According to the AAUP, tenure was created “to promote public understanding and support of academic freedom.”
“A major component of academic freedom is tenure, which protects professors from being fired for teaching or speaking about something that might not be popular,” former AAUP Missouri Conference President David Robinson said in an email.
The Board of Curators disputed allegations against itself in [its official response to the AAUP report in May](https://www.umsystem.edu/ums/news/news_releases/051916_response), stating that “the report also takes its eye off fundamental issues of academic freedom in failing to appreciate fully the impact of Dr. Click’s misconduct on the university’s educational environment.”
Since 1922, the AAUP has investigated MU four times and censured the administration three times “on issues of academic freedom and tenure,” according to AAUP’s investigative report into the Click case.
AAUP Associate Secretary Hans-Joerg Tiede said the AAUP has “no formal relationship” with universities except to “communicate with institutions on our censure list to work with administrations on actions to take to get them off the list.”
The AAUP continues investigating cases after the censure is assigned. For a university to be removed from the censure list, school officials must “prove to AAUP that they have made restitution for the situation and will not engage in such violations in the future,” Robinson said in the email.
The censure list itself was created in 1930 after an investigation of MU’s administration for firing and suspending two professors, Harmon DeGraff and Max Meyer, respectively, due to “a printed questionnaire relating to the changing economic status of women,” according to the AAUP’s incident report.
The most recent censure before June, which took place from 1973–80, was “strikingly similar to the present case,” according to the AAUP’s MU report. In 1970, multiple sociology professors at MU refused to teach as a protest of the Vietnam War.
The UM System Board of Curators and administration were once again accounted to have “had overreacted massively and ominously in taking disciplinary actions, without adequate safeguards of academic due process” when terminating faculty members for conduct in 1970.
In both the 1973 and 2016 case, the AAUP criticized MU’s administration for being pressured politically to act unjustly and biasedly toward faculty members. In January, the Missouri General Assembly demanded the dismissal of Melissa Click, threatening to cut $8 million in funding for the MU system and administration for 2017. AAUP MU chapter member Victoria Johnson [told The Maneater in May](https://www.themaneater.com/stories/2016/5/18/aaup-report-academic-freedom-shared-governance-end/) that the “MU chapter believes state overreach sets a dangerous precedent.”
The first official censure of MU took place in the summer of 1946 after MU dismissed associate professor of speech Lee S. Hultzén on grounds of alleged sexual harassment, according to the AAUP’s report.

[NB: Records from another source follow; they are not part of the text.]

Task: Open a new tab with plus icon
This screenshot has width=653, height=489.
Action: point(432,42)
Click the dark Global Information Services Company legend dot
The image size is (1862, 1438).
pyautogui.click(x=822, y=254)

In a letter from Hultzén to College of Arts and Science Dean W.C. Curtis and MU President Frederick A. Middlebush, Hultzén stated that he “naturally [did] not wish to get involved in a public investigation.”
The AAUP defended Hultzén in their report, stating that “the national officers of the Association are of the opinion that to discontinue Professor Hultzén’s services would be unjust to him and would constitute a breach of a moral obligation.”
In concern to the university itself, Robinson said in the email, “the repercussions of censure are mostly moral.”